The battalion colonel briefed us by saying that Intel had lost an Iraqi Special Forces unit in our area — So stay sharp, dogs. That night, I left my guard post, climbed over the berm and walked into the void. The red lens cover was on my flashlight; I aimed it forward and followed the circle. Day-bursts of missiles hit just up the road, briefly illuminating the blackness. I prayed for someone to fire on me as I neared the front. Nobody did. Darkness swallowed me, though the rocks and sand in the red circle of the flashlight vibrated with the missile strikes. I lay on the ground for a while to feel this, then put my ear against a large rock to listen to the sound. I got up and wandered for an hour or so, scouring that landscape. At some point I found a cluster of three tiny white flowers — the only living nature I’d seen for weeks. I yanked them, then went back to the tent and wrote Charlotte for the last time. I asked her to remember no matter what. To please make a list of details about me from back home, from before the war. I put the flowers in the envelope and was done.
ONE sunset, some general helicoptered in, gave us a ten-minute speech about victory, then left. He had a slight gut but strong posture, and he walked back and forth in his beige cammies as the red sun melted down behind him. We never saw him again, but he made clear that we would lead the invasion, would spearhead a 155-mile thrust into Baghdad, “crushing any rag-wrapped cunt” who got in our way.
Every vehicle was armored. We sandbagged the Deuce-and-a-Half truck beds; we welded metal plates on the dozers and dumps. We jury-rigged a.50-cal mount on a pickup cab and pretended to know how to use it.
They said, Go.
For a mute instant there was no gender. We charged north, trucks and guns, past missile craters, charred vehicles and burned trash. It was apocalyptic and eerie, abandoned, but we scanned the desert eagerly, looking back and forth to find the enemy at last.
We located a collection of goatskin-covered foxholes, and exited the trucks. Our rifles set on three-round semiautomatic burst, we stalked up with gun stocks to our cheeks. The holes were empty save for Arab pinups and empty water bottles and cigarette butts. The airplanes had done all the killing. We pushed on, north, so very much in search of death.
The convoy drove for hours on the same scab of earth, no enemy in sight, our own tracks disappearing behind us in sand drift.
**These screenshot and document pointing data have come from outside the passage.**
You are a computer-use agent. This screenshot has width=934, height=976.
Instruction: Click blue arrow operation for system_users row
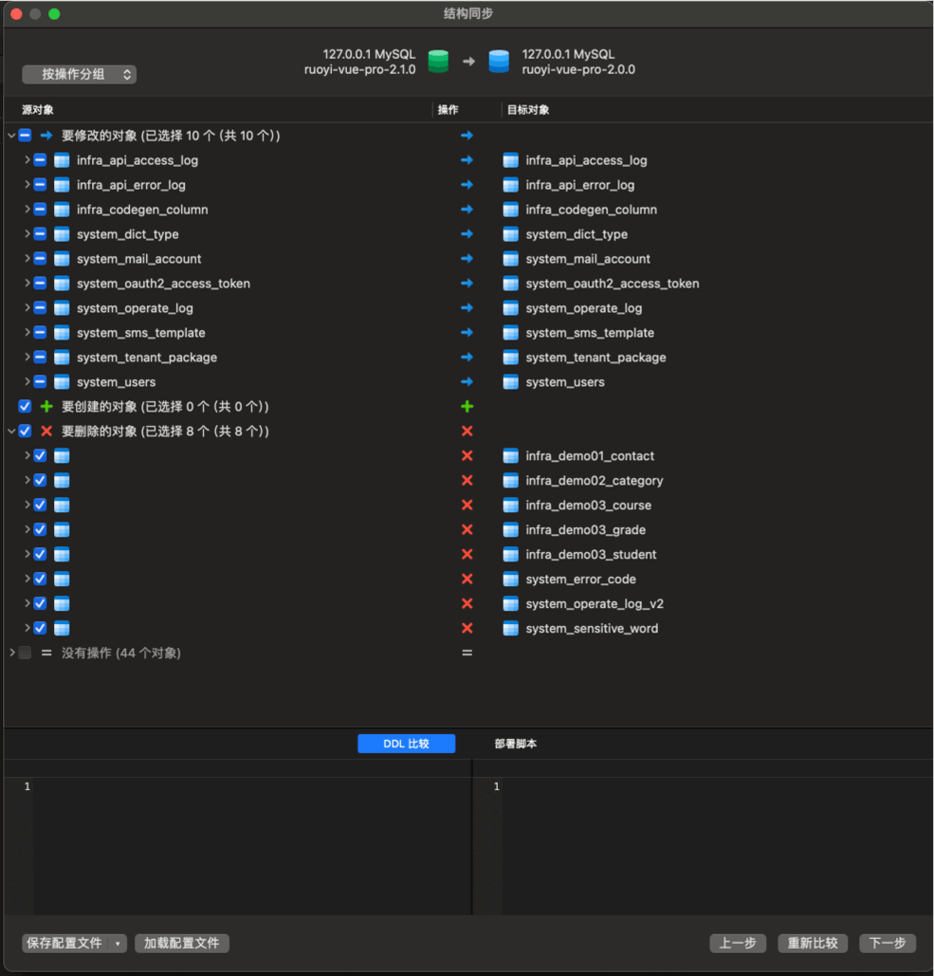[x=467, y=382]
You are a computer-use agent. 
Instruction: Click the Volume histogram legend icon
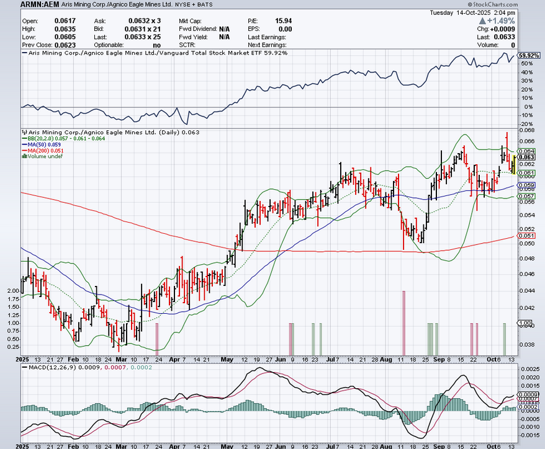tap(23, 156)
At some point the combat-support vehicles just stopped.
They radioed us and said to turn around. The war was over.
We got out of the trucks in the middle of Iraq and took our helmets off. We yelled and unloaded our rifles, ejaculating brass casings all over the desert. Yet the silence was unbreakable.
THE next day, Tetley and I were ordered to make a supply run and find a victory feast. We cruised the desert highway, a crisp gray seam of asphalt through the beige landscape. Out of nowhere, an enormous cloud of sand rose ahead of us. Tetley drove us straight toward it, an oncoming, massive armament convoy. Flitting strips of red, white and blue nylon tied to tank antennae against the grainy Arabian sky.
On the shoulder to our right I saw a camel. She sat there, buckled down on all fours, groaning. To our left, soldiers stood up in the beds of transport trucks, whooping and dancing and grabbing their crotches. Pop music blared, brakes squealed. The convoy trucks were sluggish and clumped together, billowing the enormous sand cloud. Armed Forces Radio announced total victory; President Bush declared an end to the Vietnam era.
A thin film of sand coated the camel’s black eyes and crusted her eyelashes. The troops, many shirtless, their silver dog tags wagging, yelled and waved, and danced, the exhaust stacks spewing and horns blaring, the music cranked from boom boxes. All of it, us, charging east-west in a horde along an unmarked two-lane in the desert.